--- STORED DATA ---
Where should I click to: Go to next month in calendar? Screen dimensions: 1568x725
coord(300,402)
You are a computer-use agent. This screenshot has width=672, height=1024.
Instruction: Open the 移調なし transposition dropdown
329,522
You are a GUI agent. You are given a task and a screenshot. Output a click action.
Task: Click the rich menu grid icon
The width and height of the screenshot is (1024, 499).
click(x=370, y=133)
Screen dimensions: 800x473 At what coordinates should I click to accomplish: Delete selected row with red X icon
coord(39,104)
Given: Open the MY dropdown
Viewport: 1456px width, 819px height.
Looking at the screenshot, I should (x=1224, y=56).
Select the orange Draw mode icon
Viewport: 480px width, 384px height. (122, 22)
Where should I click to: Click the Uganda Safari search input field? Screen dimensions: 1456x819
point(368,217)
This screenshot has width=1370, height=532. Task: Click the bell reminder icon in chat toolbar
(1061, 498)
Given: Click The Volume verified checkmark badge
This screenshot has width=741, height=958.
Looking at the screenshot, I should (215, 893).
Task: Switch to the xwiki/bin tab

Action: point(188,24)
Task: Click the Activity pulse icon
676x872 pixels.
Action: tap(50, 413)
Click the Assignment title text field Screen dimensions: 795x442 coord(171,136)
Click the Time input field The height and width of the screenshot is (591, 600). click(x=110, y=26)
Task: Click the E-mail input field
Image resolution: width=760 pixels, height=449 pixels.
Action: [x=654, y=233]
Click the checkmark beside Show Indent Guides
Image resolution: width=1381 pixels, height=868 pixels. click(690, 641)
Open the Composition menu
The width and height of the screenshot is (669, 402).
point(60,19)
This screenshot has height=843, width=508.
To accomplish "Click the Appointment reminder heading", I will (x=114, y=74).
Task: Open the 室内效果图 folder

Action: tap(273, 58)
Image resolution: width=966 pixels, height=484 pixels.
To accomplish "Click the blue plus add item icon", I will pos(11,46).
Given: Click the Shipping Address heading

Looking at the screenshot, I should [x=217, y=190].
---
=== WORK TO COMPLETE ===
Output the records exactly, so that each line matches what was given.

=== RESULT FOR THIS EXERCISE ===
Where should I click to: Go to next month in calendar? Screen dimensions: 1568x725
coord(300,402)
You are a computer-use agent. This screenshot has width=672, height=1024.
Instruction: Open the 移調なし transposition dropdown
329,522
You are a GUI agent. You are given a task and a screenshot. Output a click action.
Task: Click the rich menu grid icon
The width and height of the screenshot is (1024, 499).
click(x=370, y=133)
Screen dimensions: 800x473 At what coordinates should I click to accomplish: Delete selected row with red X icon
coord(39,104)
Given: Open the MY dropdown
Viewport: 1456px width, 819px height.
Looking at the screenshot, I should (x=1224, y=56).
Select the orange Draw mode icon
Viewport: 480px width, 384px height. (122, 22)
Where should I click to: Click the Uganda Safari search input field? Screen dimensions: 1456x819
point(368,217)
This screenshot has width=1370, height=532. Task: Click the bell reminder icon in chat toolbar
(1061, 498)
Given: Click The Volume verified checkmark badge
This screenshot has width=741, height=958.
Looking at the screenshot, I should (215, 893).
Task: Switch to the xwiki/bin tab

Action: point(188,24)
Task: Click the Activity pulse icon
676x872 pixels.
Action: tap(50, 413)
Click the Assignment title text field Screen dimensions: 795x442 coord(171,136)
Click the Time input field The height and width of the screenshot is (591, 600). click(x=110, y=26)
Task: Click the E-mail input field
Image resolution: width=760 pixels, height=449 pixels.
Action: [x=654, y=233]
Click the checkmark beside Show Indent Guides
Image resolution: width=1381 pixels, height=868 pixels. click(690, 641)
Open the Composition menu
The width and height of the screenshot is (669, 402).
point(60,19)
This screenshot has height=843, width=508.
To accomplish "Click the Appointment reminder heading", I will (x=114, y=74).
Task: Open the 室内效果图 folder

Action: tap(273, 58)
Image resolution: width=966 pixels, height=484 pixels.
To accomplish "Click the blue plus add item icon", I will pos(11,46).
Given: Click the Shipping Address heading

Looking at the screenshot, I should [x=217, y=190].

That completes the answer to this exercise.